§ **WHAT YOU SHOULD DO**
Search the data for the word "computer" and copy every line that contains it.
(SUPPLIED DATA)
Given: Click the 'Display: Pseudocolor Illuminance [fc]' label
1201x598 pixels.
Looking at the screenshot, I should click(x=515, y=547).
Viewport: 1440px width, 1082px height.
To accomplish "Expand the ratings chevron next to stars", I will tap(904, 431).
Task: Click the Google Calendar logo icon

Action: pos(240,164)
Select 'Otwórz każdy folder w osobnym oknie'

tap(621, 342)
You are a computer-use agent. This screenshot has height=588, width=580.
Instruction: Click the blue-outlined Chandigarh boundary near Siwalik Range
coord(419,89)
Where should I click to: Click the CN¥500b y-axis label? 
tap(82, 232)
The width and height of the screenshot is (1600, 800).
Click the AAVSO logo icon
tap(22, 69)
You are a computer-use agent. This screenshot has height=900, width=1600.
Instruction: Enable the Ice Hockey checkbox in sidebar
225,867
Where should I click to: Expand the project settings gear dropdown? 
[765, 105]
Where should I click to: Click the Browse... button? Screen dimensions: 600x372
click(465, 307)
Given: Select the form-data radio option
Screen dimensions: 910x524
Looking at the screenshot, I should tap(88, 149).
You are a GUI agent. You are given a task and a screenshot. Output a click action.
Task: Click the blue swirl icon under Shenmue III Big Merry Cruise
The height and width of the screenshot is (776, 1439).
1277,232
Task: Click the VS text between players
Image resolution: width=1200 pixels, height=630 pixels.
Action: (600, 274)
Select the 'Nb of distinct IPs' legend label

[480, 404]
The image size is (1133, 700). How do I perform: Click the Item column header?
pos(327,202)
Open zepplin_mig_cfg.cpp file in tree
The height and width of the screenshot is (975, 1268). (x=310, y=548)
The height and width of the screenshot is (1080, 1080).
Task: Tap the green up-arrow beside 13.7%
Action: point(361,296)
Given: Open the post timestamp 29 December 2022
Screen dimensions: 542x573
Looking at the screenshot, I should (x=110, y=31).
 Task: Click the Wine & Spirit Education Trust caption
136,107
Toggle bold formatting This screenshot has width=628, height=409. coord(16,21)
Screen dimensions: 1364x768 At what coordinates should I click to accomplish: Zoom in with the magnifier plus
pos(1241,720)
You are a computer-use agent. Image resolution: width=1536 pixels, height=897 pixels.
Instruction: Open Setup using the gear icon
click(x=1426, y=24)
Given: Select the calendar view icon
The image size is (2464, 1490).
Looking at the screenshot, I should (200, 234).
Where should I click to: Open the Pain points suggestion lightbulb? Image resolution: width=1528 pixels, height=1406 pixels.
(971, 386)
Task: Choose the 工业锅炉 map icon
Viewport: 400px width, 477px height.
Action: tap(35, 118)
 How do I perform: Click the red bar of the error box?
(End SUPPLIED DATA)
§ **EXPECTED ANSWER**
You are a computer-use agent. This screenshot has height=588, width=580.
You are a computer-use agent. This screenshot has height=900, width=1600.
You are a computer-use agent. Image resolution: width=1536 pixels, height=897 pixels.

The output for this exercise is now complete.